Intervention de Jean-Michel Clément

Séance en hémicycle du jeudi 3 décembre 2020 à 15h00
Carte vitale biométrique — Discussion générale

Photo issue du site de l'Assemblée nationale ou de WikipediaJean-Michel Clément :

Après avoir examiné votre proposition de loi visant à interdire la tarification sociale des transports en commun aux personnes vivant sans papiers sur notre territoire, voici que nous abordons un autre marronnier du groupe Les Républicains : la fraude à la carte Vitale.
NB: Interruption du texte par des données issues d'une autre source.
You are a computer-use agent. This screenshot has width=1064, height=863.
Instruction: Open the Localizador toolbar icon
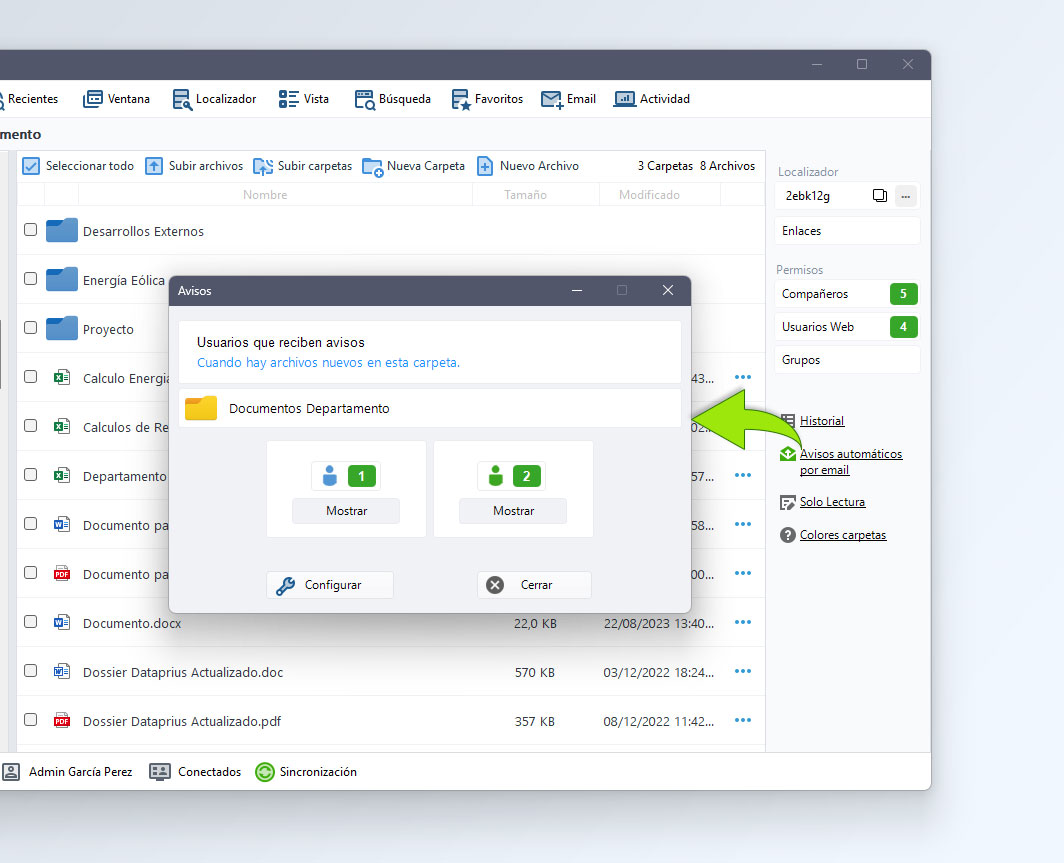tap(183, 99)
Je veux dissiper ici tout risque de malentendu : la fraude sociale sous toutes ses formes constitue une réalité contre laquelle il faut lutter. Elle s'opère au détriment des citoyens et des politiques publiques de solidarité. La profonde détérioration de nos comptes sociaux renforce les réflexions sur ce sujet, comme il est bien normal. Néanmoins, l'instauration d'une carte Vitale biométrique était l'un des engagements de Nicolas Sarkozy durant la campagne présidentielle de 2012, ensuite repris par Marine Le Pen : mesurons la pertinence de cette idée à l'aune de ceux qu'elle inspire.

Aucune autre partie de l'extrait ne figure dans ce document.